Subitamente, a média distância, surge em voo baixo sobre o sapal, um macho de Águia-sapeira (Circus aeruginosus). Esta rapina residente na região, é uma especialista na caça de pequenas aves e pequenos mamíferos neste tipo de habitat. Depois de alguns batimentos de asa, a ave deixa-se deslizar com as asas levantadas em "V", antes de baixar ao solo.
Também, uma ou outra Cegonha-branca (Ciconia ciconia) é avistada por entre a vegetação campestre, agora dourada pelo cair do Sol, procurando as suas presas favoritas.
O Sol está a preparar-se para desaparecer no horizonte. A luz dourada do fim da tarde ilumina a vegetação ripícola conferindo a esta uma coloração muito atraente. É então, que se assiste ao bailado irrequieto da pequena Felosa-comum (Phylloscopus collybita), esvoaçando entre os ramos dos amieiros ou junto à água, por entre os silvados e os chorões das margens.
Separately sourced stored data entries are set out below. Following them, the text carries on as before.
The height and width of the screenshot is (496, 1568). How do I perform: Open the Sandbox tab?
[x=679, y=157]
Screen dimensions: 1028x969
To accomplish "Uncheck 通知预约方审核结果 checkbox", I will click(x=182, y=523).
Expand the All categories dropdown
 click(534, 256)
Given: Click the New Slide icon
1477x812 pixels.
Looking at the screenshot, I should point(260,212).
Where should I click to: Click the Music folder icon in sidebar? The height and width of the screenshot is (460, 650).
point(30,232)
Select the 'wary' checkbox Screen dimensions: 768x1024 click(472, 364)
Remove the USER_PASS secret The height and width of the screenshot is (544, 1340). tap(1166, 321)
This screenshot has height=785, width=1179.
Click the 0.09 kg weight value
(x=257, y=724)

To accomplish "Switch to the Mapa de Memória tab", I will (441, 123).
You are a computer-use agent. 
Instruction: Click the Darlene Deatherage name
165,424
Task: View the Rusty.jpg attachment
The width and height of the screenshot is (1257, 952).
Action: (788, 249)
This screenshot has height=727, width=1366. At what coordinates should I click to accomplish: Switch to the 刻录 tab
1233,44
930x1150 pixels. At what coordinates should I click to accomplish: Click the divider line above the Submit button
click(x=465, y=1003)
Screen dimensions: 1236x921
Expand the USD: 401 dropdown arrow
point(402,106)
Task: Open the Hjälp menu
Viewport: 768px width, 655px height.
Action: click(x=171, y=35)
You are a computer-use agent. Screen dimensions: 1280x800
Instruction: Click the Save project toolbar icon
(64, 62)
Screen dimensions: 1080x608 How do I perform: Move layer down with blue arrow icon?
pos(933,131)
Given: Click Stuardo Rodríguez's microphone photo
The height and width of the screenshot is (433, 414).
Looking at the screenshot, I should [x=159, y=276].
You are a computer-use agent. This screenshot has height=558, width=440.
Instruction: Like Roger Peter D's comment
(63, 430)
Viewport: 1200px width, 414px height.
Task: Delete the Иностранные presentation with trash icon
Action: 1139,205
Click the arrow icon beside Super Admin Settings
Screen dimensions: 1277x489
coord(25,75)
Procura insistentemente insectos e pulgões.
O Pardal-comum (Passer domesticus), que em bandos passou o dia a deambular pelos campos agrícolas em redor da marisma, reúne-se no final da tarde nos choupos despidos, antes de voar, em grande algazarra, para arbustos mais frondosos onde irá passar mais uma noite fria.
Também por estes campos voa, embora em menor número que este seu parente, o Pardal-montês (Passer montanus), que se distingue pela coroa castanho-avermelhada, o babete menos extenso e uma mancha preta na face.
Enquanto no solo já é penumbra, o céu recebe os últimos raios dourados da tarde. É então, que surge uma ave cinzenta clara, em voo rápido e a descrever um largo círculo sobre o sapal. De repente pára e fica suspensa no ar, batendo as asas continuamente, como que procurando gozar estes últimos e encantadores momentos do entardecer. Trata-se do Peneireiro-cinzento (Elanus caeruleus). Um colonizador proveniente do norte de África e que é cada vez mais uma presença na região lagunar da Ria de Aveiro.
O nosso dia na marisma está a chegar ao fim. A nossa caminhada leva-nos de novo às águas livres da grande laguna. A maré já é de enchente vai para algumas horas.
Os mouchões ainda albergam hirtas Gaivotas-de-asas-escuras (Larus fuscus) e algumas poucas limícolas, que enfrentam o ar frio e húmido que a fuga do Sol vai trazendo.
Um ou outro Garajau-de-bico-preto (Sterna sandvicensis) passa em voo pesado, a meia altura, com o bico dirigido para baixo, pronto a se deixar cair sobre o primeiro peixe que nade junto à superfície. Mas também ele, quando fatigado, deixa-se repousar nos bancos inter-mareais associando-se a outras famílias de aves já nossas conhecidas deste dia.
No areal da margem da laguna, um grupo de umas quantas Gralhas-pretas (Corvus corone) vão debicando calmamente sobre o areal.
No ar passam bandos de pequenas limícolas escorraçadas pelos contínuos espraios da corrente de enchente sobre as vazas, que assim vão desaparecendo.
Como que para terminar em beleza este dia de plena comunhão com a natureza selvagem da Ria de Aveiro é avistado, alto no céu, um numeroso grupo de aves, que despertam a nossa atenção...
... são centenas de anatídeos que, momentos antes levantaram de diferentes pontos do sapal, evoluíram em círculos elevados sobre o mesmo de modo a engrossarem o bando, e agora juntos, dirigem-se para os seus refúgios nocturnos.
Outros bandos surgem com a mesma génese e com o mesmo destino.
Nestes bandos incluem-se Patos-reais (Anas platyrhynchos), Patos-colhereiros (Anas clypeata), Marrequinhas (Anas crecca), Piadeiras-comuns (Anas penelope), Frisadas (Anas strepera), Arrábios (Anas acuta) e Zarros (Aythya ferina).
Lindos, muito lindos estes avistamentos!
E, entretanto, faz-se noite sobre a marisma.
Chegou o momento certo para o regresso.